→ What you need to do
Reproduce each of the rows below exactly as they appear, omitting the pictures from your response.

------------------------

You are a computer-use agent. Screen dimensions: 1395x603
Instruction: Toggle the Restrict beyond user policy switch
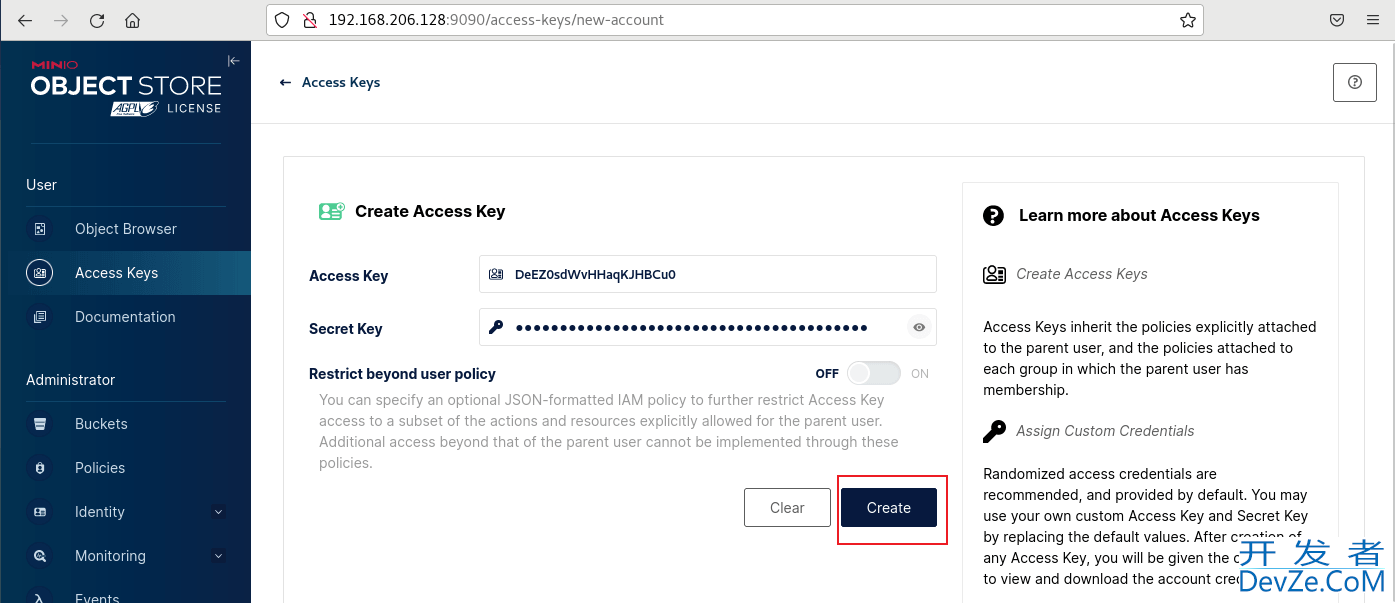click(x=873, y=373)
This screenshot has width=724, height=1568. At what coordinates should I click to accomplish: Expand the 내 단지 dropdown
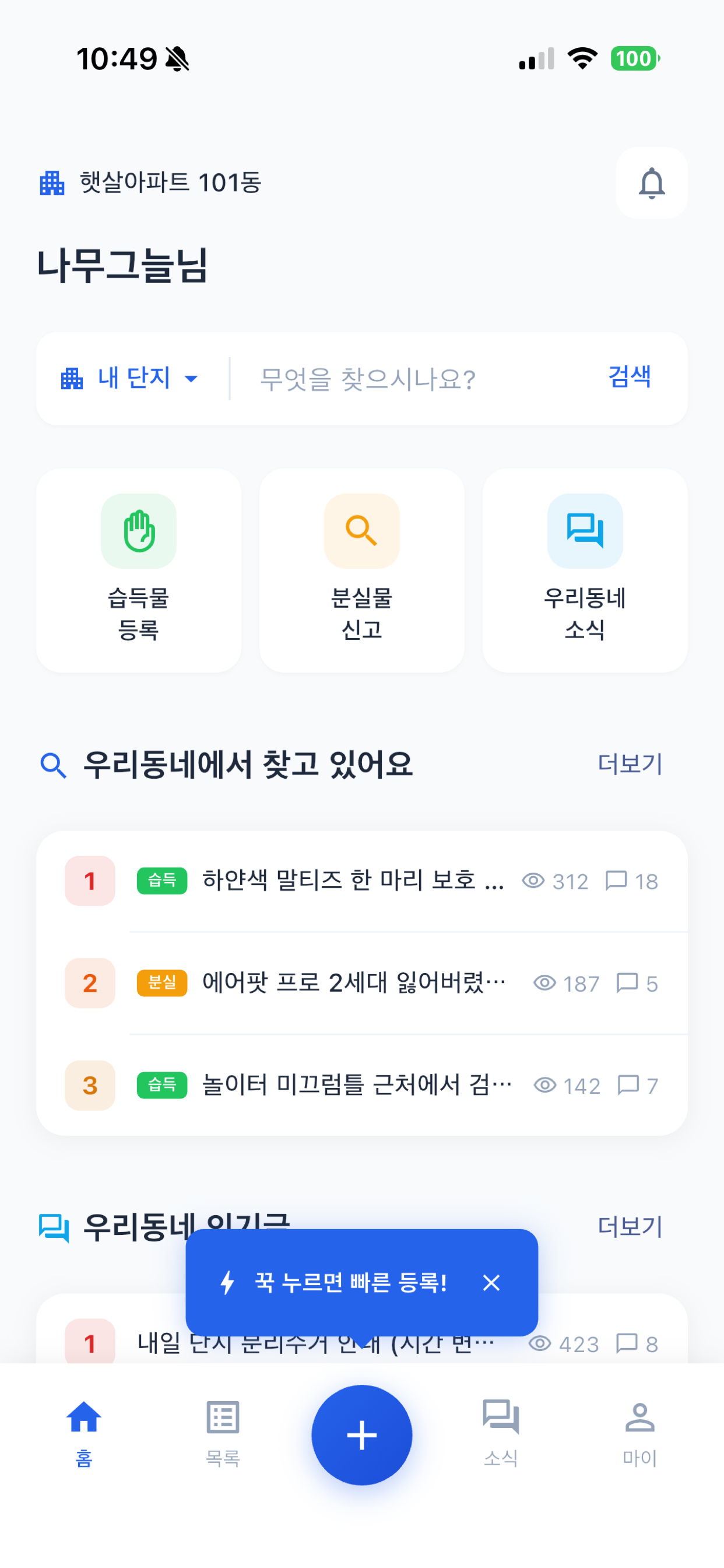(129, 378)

------------------------

→ Task solution
You are a computer-use agent. Screen dimensions: 1395x603
Instruction: Toggle the Restrict beyond user policy switch
click(x=873, y=373)
This screenshot has width=724, height=1568. At what coordinates should I click to accomplish: Expand the 내 단지 dropdown
(129, 378)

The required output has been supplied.